While FBI Director James Comey decided not to recommend prosecution of Clinton for the email issue, he hurt her campaign by commenting that she’d been “extremely careless.” In any case, the choice not to prosecute had Republicans and conservative commentators howling that she’d received preferential treatment from the Democratic administration. Polls showed that 56 percent of respondents agreed that Clinton should have been prosecuted.

A new issue for Clinton arose in August, when the Associated Press reported that numerous donors to the Clinton Foundation had received special treatment by the State Department during Clinton’s tenure there, mainly by winning an appointment with her. But many of these people would have received an appointment anyway; and there is no evidence that State Department policies were changed as a result.

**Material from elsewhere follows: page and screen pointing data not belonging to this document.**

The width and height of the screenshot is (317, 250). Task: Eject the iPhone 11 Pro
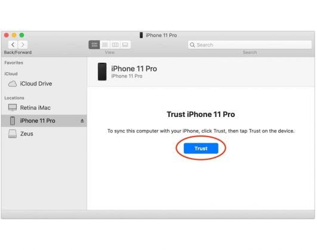pos(82,121)
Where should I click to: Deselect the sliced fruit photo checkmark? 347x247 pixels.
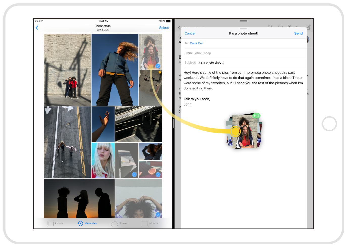(x=158, y=174)
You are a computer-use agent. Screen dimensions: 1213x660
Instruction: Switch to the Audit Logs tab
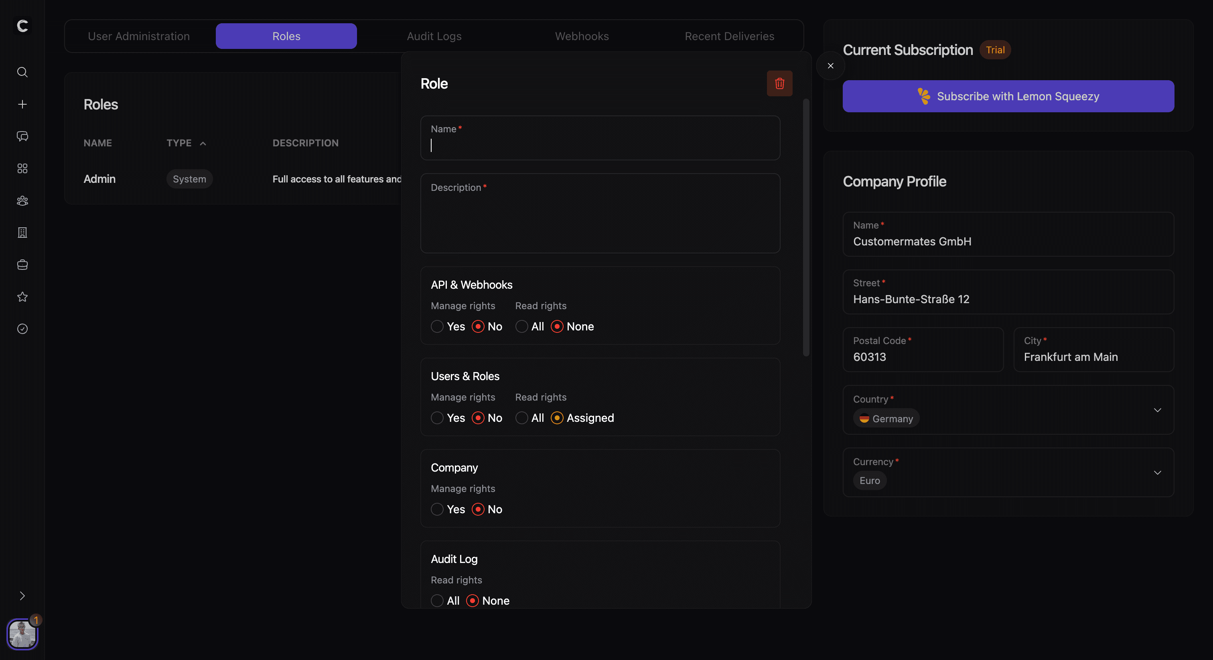coord(434,36)
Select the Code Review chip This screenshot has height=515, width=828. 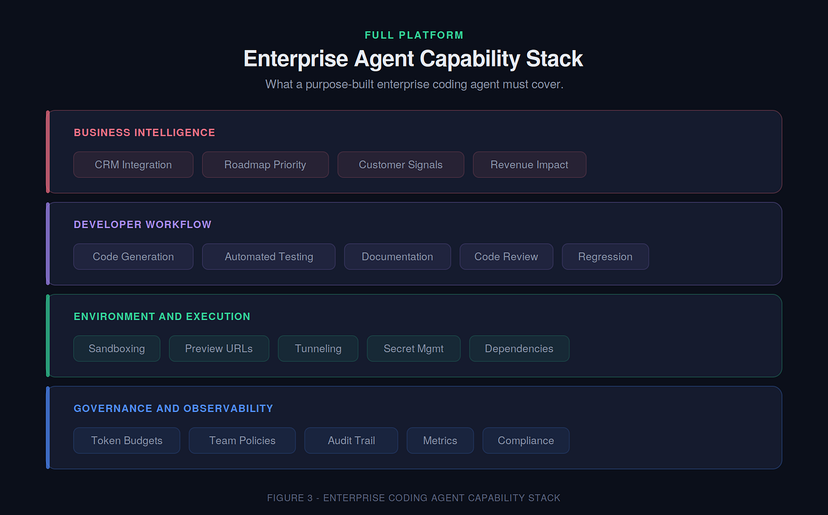(506, 256)
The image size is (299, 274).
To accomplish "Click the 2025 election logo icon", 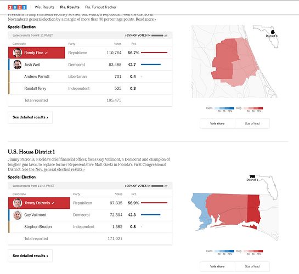I will 17,7.
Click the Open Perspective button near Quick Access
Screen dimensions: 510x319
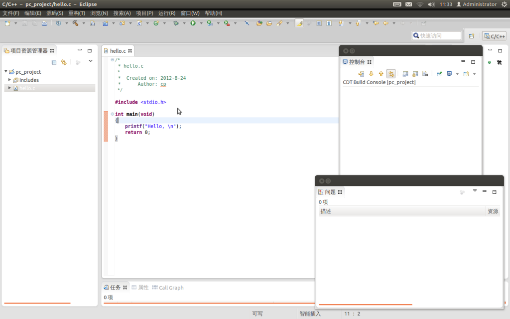(x=472, y=35)
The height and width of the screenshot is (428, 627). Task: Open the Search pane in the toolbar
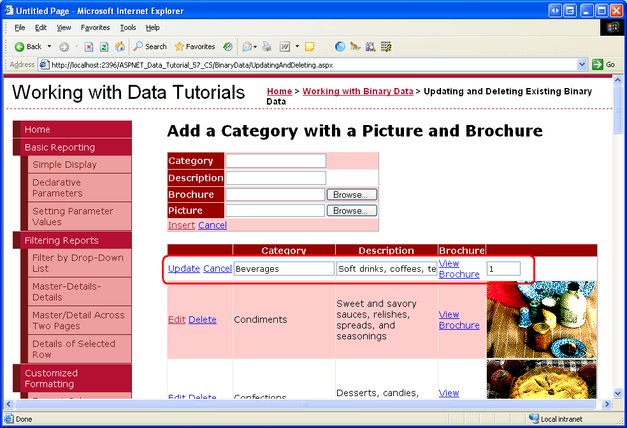(x=150, y=47)
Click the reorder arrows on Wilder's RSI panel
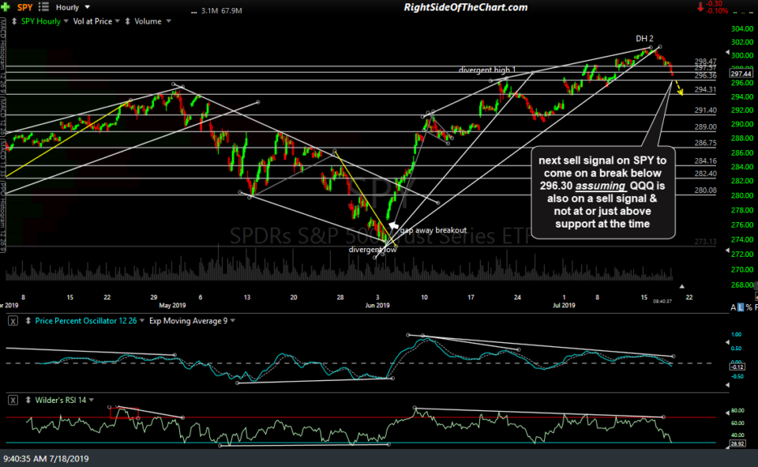The height and width of the screenshot is (467, 758). 28,400
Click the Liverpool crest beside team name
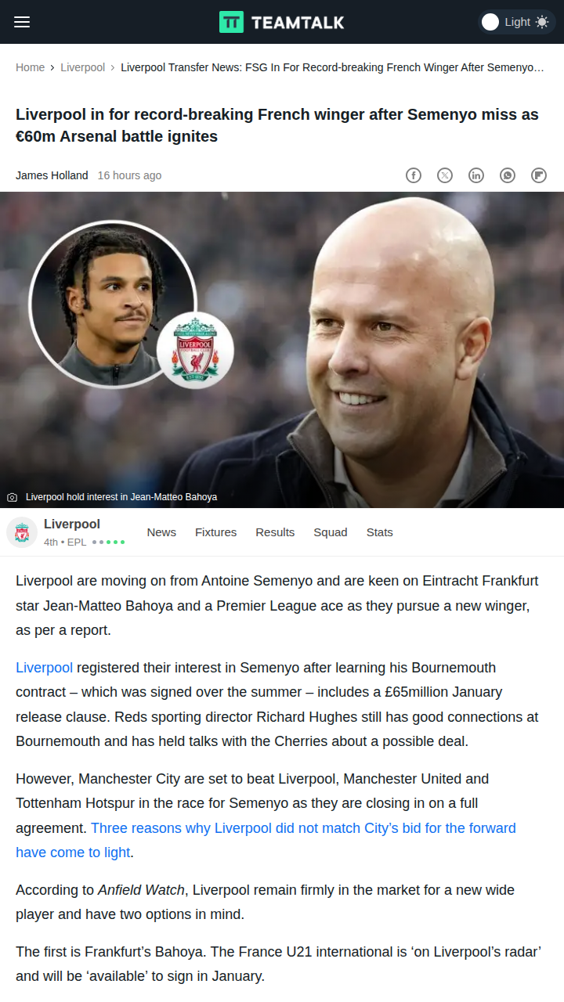564x1002 pixels. [x=22, y=532]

Meanwhile, the Washington Post has begun to report on questionable -- possibly illegal -- expenditures by Trump’s own charitable foundation. Trump, who hadn’t donated to his foundation since 2008, subsequently used its funds to buy personal items (including a nearly 2-meter portrait of himself) and to pay legal settlements. Previously, it had also been disclosed that funds from the Trump Foundation had been used to contribute to the election campaigns of attorneys general in Florida and Texas, which would also be illegal.

Finally, Clinton had the bad luck of falling ill, with cellphone video showing her nearly collapsing as she left early a ceremony in New York City commemorating the Sept. 11, 2001, terrorist attack. This added further fuel to right-wing media speculation that she is in poor health; Trump added the sexist charge that she lacks the “stamina” to be president.

After initially claiming exhaustion, Clinton’s camp revealed that she had been diagnosed with pneumonia two days earlier. Much of the press was furious that she had not shared the information sooner. But American presidential elections are brutal marathons, and it’s understandable that she did not want to cancel planned events. A later poll showed that the majority of the public agreed.

Clinton’s four-day convalescence came just as she was preparing to make the case for why people should vote for her, rather than why they shouldn’t vote for Trump. Just as she resumed campaigning, there were bombings in New York and New Jersey, and two more police shootings of unarmed African-Americans, which spurred demonstrations in North Carolina, a swing state. The events took over the national dialogue, with Trump, as usual, playing on racial divisions and blaming Obama and Clinton.

This is the background against which the candidates headed into face-to-face debates, which tend to play a large (even excessive) role in shaping US elections. It would be unwise to call this election over before it is.

By Elizabeth Drew

Elizabeth Drew is a regular contributor to the New York Review of Books. -–Ed.